Practical requires activity and the health of what we do requires us to build and grow, developing and supporting what we believe is value adding, through our own practical activity. Much of the problem in the world today is because we have largely become non-value-adding consumers, where we spend on passive activity that bleeds us, rather than builds us. The more we bleed, the less resources we have to build and in time, all the wealth lays in the hands of the few, who can do with it as they please and they are interested in extending their own ROI. 
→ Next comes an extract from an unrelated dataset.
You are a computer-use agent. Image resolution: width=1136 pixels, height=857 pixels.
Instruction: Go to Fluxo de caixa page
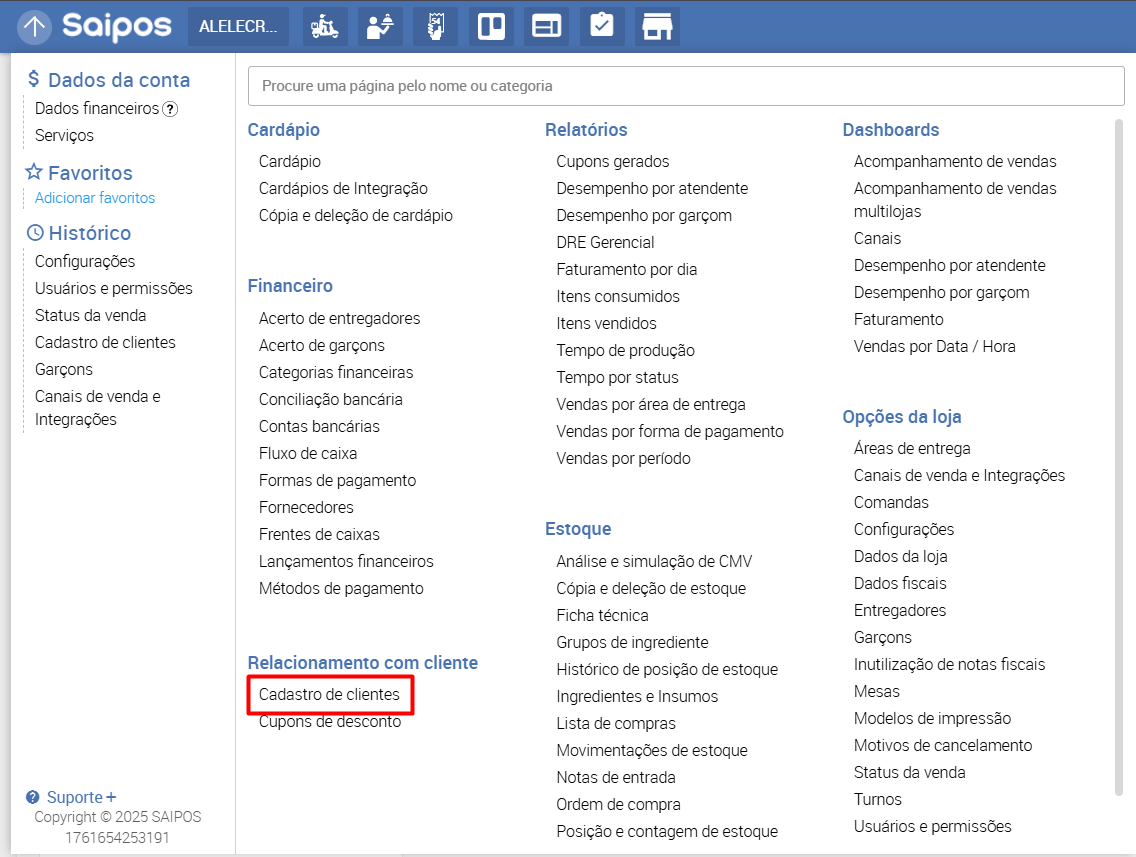pos(308,453)
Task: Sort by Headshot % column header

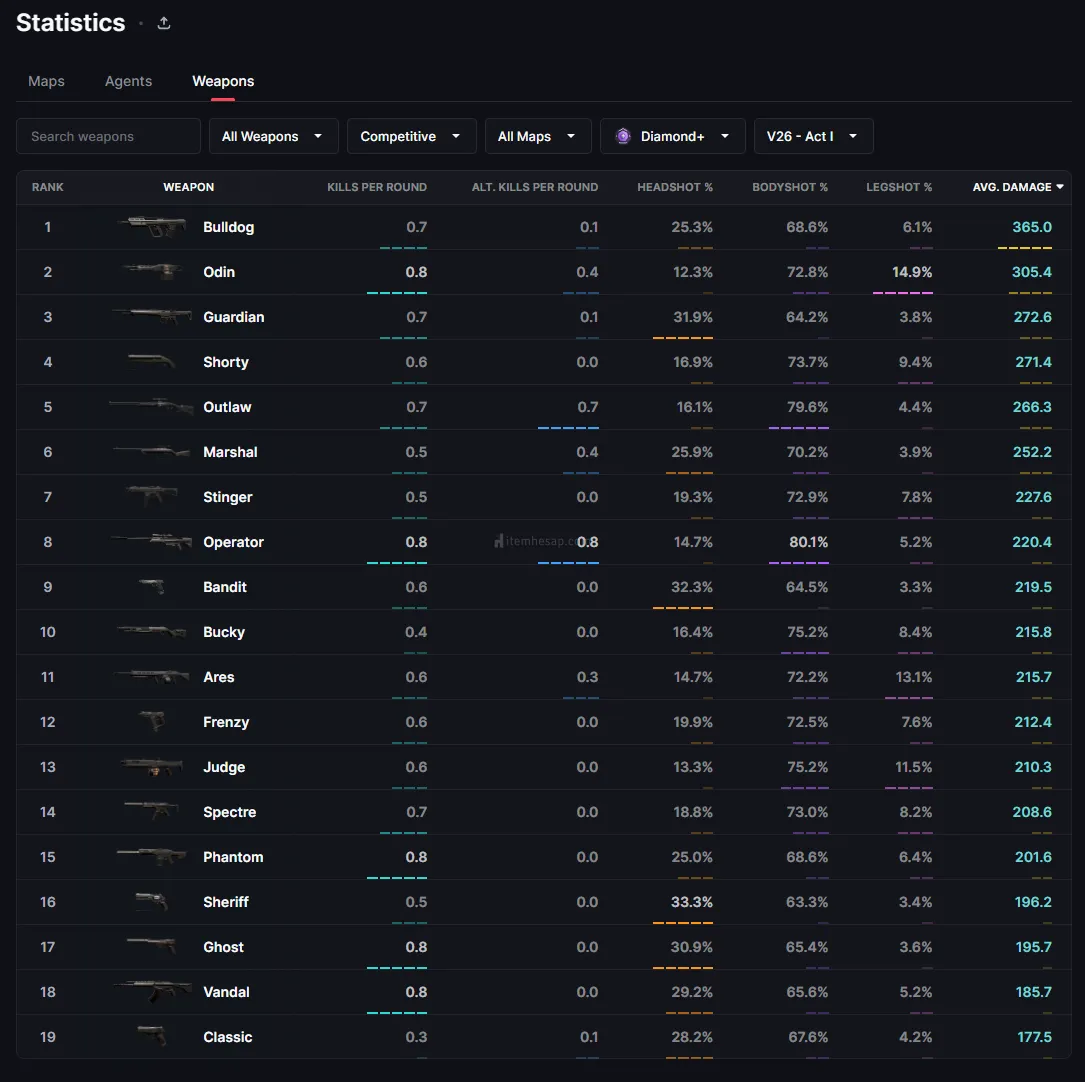Action: click(x=675, y=187)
If we think about the ROI of a consumer, we have increasingly favored feeling good through the avoidance of practical activity, and we are getting increasingly ill in all ways that matter to our daily lives, where our bodies are failing, our minds are failing, our emotional states are failing. We are consuming our way into a void, because we are spending on activity that has very little practical value to improving our well being, but provides the highest ROI to investors. 

The system is broken and it doesn't need fixing, it needs replacing. The paradigm shift needed to improve the world is to make the decision to invest into the models that replace the system, not maintain it. This is hard when we feel that to do so takes away from our current quality of life, so most of us will continue to support the status quo until we die from it. Perhaps the next generation will learn the lessons we have taught them through our own failure to invest into our own well-being.